Crítica que en sus orígenes significa juzgar, separar, decidir, sufre una serie de transformaciones semánticas a lo largo del siglo que, desde el ámbito de la interpretación histórico filológica ya independizada de la fe, se expande hasta llegar al cuestionamiento de las autoridades eclesiásticas y estatales, para terminar constituyéndose en el inapelable tribunal de la razón pura. El punto de partida para comprender la Ilustración como proceso crítico radica, según Koselleck, en la oposición entre interioridad y espacio privado por un lado, y con el espacio público dominado por la legalidad del estado absolutista por el otro (Reinhart Koselleck, Crítica y crisis del mundo burgués, trad. R. de la Vega, Madrid, 1965).
        Se trata, dicho brevemente, del proceso de emancipación de la burguesía de la autoridad y la religión en el seno mismo del estado absolutista.
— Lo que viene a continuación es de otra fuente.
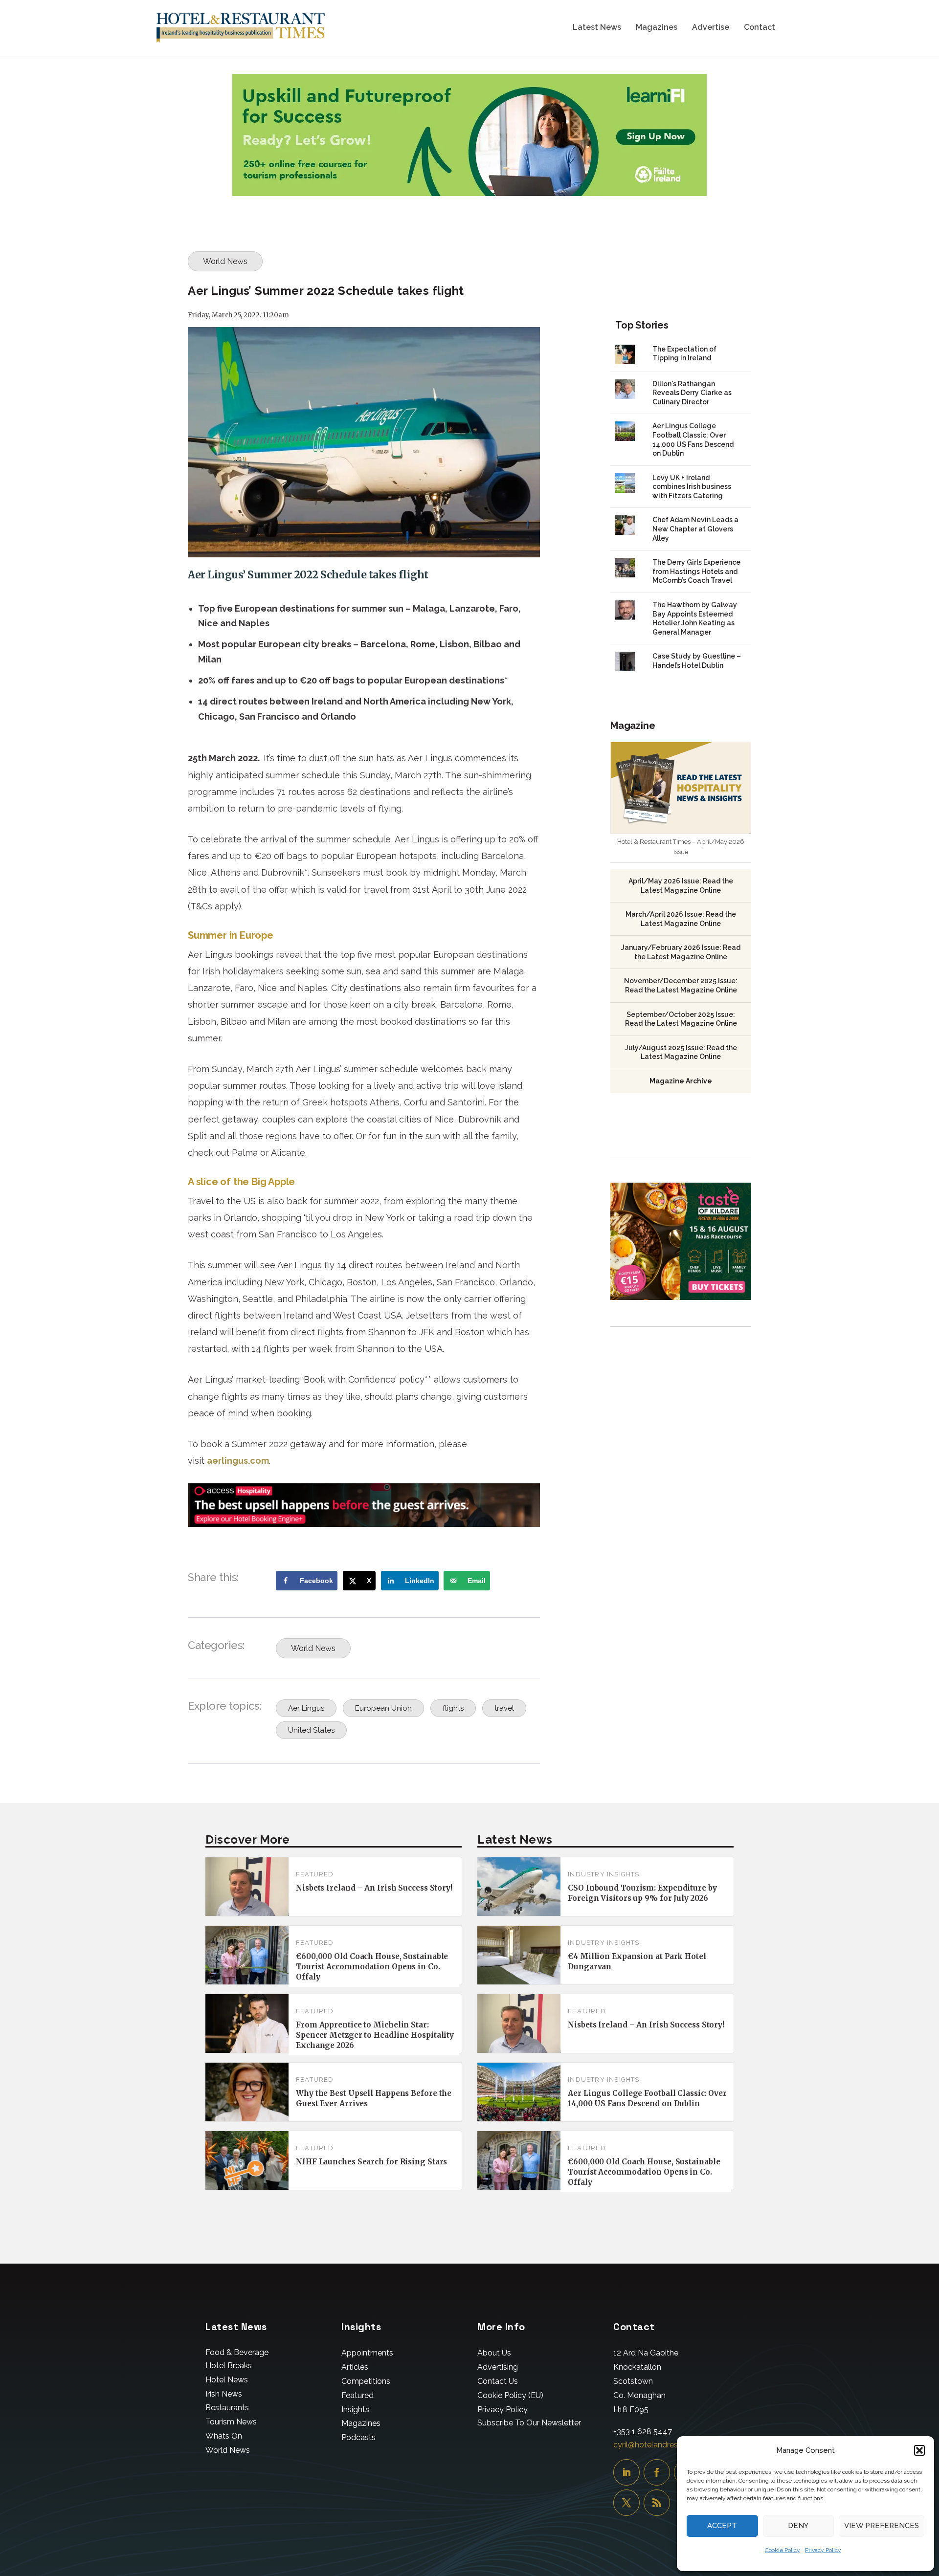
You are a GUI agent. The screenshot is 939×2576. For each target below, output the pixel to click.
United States (311, 1730)
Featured (315, 1874)
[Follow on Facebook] (657, 2472)
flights (453, 1708)
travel (504, 1708)
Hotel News (226, 2379)
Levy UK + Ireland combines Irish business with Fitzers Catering (691, 487)
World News (225, 261)
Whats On (223, 2436)
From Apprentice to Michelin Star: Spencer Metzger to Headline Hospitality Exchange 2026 (375, 2035)
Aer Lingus (306, 1708)
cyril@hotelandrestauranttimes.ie (672, 2444)
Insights (355, 2409)
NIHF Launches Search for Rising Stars (371, 2161)
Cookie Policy (782, 2550)
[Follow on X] (626, 2502)
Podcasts (358, 2437)
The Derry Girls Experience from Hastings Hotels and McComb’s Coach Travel (696, 571)
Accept (722, 2525)
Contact (759, 27)
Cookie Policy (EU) (510, 2395)
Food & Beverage (236, 2352)
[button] (919, 2450)
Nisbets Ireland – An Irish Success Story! (374, 1888)
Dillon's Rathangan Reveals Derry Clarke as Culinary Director (692, 393)
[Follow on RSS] (657, 2502)
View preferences (881, 2525)
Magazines (656, 27)
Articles (354, 2367)
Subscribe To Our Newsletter (529, 2422)
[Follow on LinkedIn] (626, 2472)
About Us (494, 2352)
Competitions (365, 2381)
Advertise (710, 27)
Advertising (497, 2367)
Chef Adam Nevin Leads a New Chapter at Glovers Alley (695, 529)
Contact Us (497, 2381)
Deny (798, 2525)
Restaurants (227, 2407)
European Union (383, 1708)
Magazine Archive (680, 1081)
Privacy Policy (823, 2550)
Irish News (223, 2394)
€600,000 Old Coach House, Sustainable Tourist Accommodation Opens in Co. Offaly (372, 1967)
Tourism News (231, 2421)
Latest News (597, 27)
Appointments (367, 2352)
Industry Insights (603, 1874)
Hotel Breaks (228, 2365)
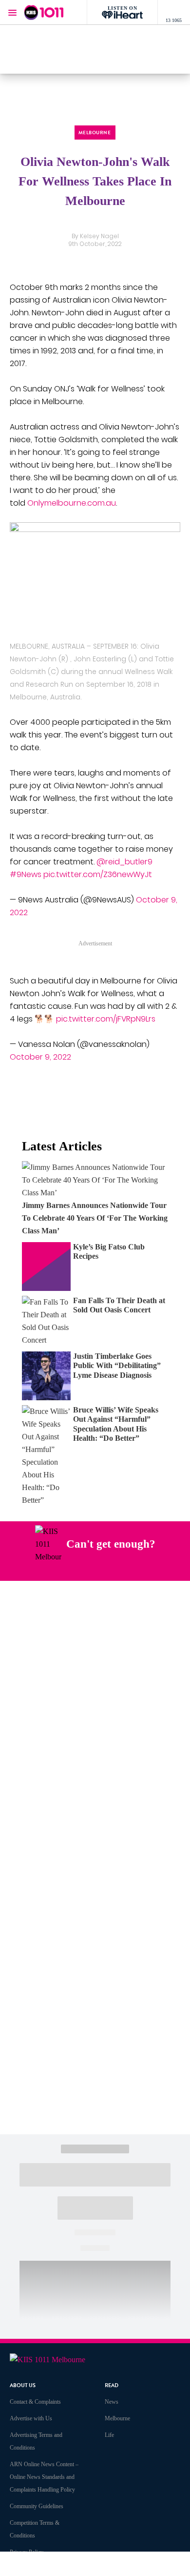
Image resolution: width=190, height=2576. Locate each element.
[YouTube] (112, 1569)
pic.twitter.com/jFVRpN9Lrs (105, 1018)
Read (111, 2385)
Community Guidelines (36, 2506)
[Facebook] (44, 1569)
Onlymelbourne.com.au (71, 503)
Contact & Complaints (35, 2401)
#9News (25, 874)
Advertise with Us (31, 2418)
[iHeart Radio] (135, 1569)
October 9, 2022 (40, 1057)
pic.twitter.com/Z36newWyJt (97, 874)
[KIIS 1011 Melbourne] (43, 12)
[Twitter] (89, 1569)
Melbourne (117, 2418)
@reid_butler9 (124, 861)
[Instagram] (67, 1569)
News (111, 2401)
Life (109, 2435)
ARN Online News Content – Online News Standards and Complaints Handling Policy (44, 2477)
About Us (23, 2385)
La ilustración, como proceso progresivo de difusión de las luces, ambiciona la iluminación de lo público, es decir, la realización de sus más íntimas pretensiones políticas que, necesariamente, deben permanecer ocultas “en la sombra de lo secreto”. El centro de irradiación luminosa surge de los ámbitos privados y de la específica moralidad que rige la privacidad burguesa en su proceso de consolidación. El hombre privado se considera a sí mismo libre, en tanto sólo reconoce un único tribunal, el tribunal de la razón y la moralidad, pero lo es exclusivamente en su interior más recóndito, puesto que, como también es súbdito, se halla sometido a la soberanía política, es decir al estado absolutista. Solo es verdaderamente hombre en su interior y en la esfera privada en la cual todos los espacios que dispone para el ejercicio de su libertad, para poder subsistir como tal, han de aparecer ante la mirada del Estado como políticamente neutros. La misma existencia de esos espacios depende de que resulten indiferentes a los ojos del Estado, el cual, sin embargo, no puede dejar de vislumbrar en ellos y, más aun, en la idea de “hombre” que los sostiene, un permanente “foco de inquietudes”. La esfera privada, en su proceso de expansión, ha debido encontrar en ella misma los principios que la sustentan, principios basados en la racionalidad de la capacidad de juicio radicalmente opuestos a la legalidad soberana del estado. En otras palabras, ha debido darse su propia ley, construir su autonomía.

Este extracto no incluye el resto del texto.